Because of the crises at Florida A&M and Penn State, Rae Goldsmith, vice president for advancement resources at the Council for Advancement and Support of Education (CASE), has been answering that question a lot lately. Her recent in-person presentations on crisis management have drawn full houses, and a June webinar attracted participants from 69 institutions.
“We did this webinar on this topic because it’s a very hot topic,” Goldsmith says, referring to CASE. “The first, most important thing to do is to prepare as much as you can a plan and practice the plan” for handling a crisis.
“Many institutions have crisis teams, and on those teams will be campus law enforcement, student affairs, communications, sometimes the leadership of the institution, sometimes legal counsel,” Goldsmith says. “The team should be prepared to respond.”

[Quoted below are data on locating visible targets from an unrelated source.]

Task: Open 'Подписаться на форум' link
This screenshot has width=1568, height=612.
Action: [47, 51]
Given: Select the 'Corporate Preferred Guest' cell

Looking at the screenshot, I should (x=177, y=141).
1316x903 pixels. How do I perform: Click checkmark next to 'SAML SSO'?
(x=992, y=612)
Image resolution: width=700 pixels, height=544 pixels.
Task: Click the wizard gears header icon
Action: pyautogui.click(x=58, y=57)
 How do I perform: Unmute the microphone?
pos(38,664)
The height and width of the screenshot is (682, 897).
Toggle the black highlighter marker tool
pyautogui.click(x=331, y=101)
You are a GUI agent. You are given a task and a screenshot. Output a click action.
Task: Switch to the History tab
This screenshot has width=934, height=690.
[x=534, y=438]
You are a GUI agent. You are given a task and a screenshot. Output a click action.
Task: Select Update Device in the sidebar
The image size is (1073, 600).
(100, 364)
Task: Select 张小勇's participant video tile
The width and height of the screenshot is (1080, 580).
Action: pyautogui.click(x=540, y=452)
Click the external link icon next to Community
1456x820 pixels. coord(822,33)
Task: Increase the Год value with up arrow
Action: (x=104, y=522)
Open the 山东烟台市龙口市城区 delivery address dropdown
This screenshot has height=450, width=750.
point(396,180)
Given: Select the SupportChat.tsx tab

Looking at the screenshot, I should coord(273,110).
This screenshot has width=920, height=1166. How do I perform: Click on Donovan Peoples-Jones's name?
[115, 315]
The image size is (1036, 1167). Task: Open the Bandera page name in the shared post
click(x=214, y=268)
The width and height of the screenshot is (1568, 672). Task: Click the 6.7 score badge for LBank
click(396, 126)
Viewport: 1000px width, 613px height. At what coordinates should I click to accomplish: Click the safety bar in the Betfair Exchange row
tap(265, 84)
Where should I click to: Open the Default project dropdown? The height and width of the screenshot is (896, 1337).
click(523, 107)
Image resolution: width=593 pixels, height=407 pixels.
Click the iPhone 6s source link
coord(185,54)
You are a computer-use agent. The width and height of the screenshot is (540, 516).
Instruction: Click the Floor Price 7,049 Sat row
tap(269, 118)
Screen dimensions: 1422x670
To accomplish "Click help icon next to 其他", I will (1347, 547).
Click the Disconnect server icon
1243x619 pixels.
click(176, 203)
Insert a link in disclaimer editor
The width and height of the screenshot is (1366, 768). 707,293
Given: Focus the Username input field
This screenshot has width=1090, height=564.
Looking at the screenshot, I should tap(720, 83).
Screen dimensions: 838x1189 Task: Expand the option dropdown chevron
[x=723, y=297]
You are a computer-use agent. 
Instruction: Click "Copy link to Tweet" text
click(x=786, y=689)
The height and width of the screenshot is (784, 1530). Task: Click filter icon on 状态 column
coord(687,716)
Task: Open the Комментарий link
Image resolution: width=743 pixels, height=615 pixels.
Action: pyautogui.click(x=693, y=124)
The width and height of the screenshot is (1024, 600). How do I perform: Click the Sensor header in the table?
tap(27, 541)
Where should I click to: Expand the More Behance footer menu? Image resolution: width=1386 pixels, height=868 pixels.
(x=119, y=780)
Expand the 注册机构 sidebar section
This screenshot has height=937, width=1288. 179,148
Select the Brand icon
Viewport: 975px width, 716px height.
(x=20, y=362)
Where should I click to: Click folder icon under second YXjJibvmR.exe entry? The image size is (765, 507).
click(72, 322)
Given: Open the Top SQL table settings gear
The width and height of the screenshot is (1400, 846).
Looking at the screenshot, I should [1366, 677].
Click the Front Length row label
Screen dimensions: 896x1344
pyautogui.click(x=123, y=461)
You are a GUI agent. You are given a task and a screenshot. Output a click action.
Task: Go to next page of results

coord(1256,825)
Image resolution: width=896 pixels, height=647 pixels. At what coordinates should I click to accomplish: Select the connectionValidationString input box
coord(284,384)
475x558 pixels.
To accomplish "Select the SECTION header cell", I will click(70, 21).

Both Hartle and Minor say that, no matter how much an institution prepares, the risk of a serious hazing incident or other campus crisis remains.
“The fact is that, if you are running a college or university, the likelihood that something will go seriously wrong is fairly high,” Hartle says. “You simply—no matter how much risk management you practice—cannot eliminate the possibility that something will go terribly wrong.”
That also means that a president or chancellor can be at risk of being removed in the aftermath of a crisis.
“When a crisis is so damaging to the institution’s reputation, and there isn’t a perception that the leadership of the institution has taken ownership of the crisis, sometimes the only way to rebuild confidence in the institution is through a change in leadership,” says Goldsmith.
“That can be true even when it’s not the leader’s fault.”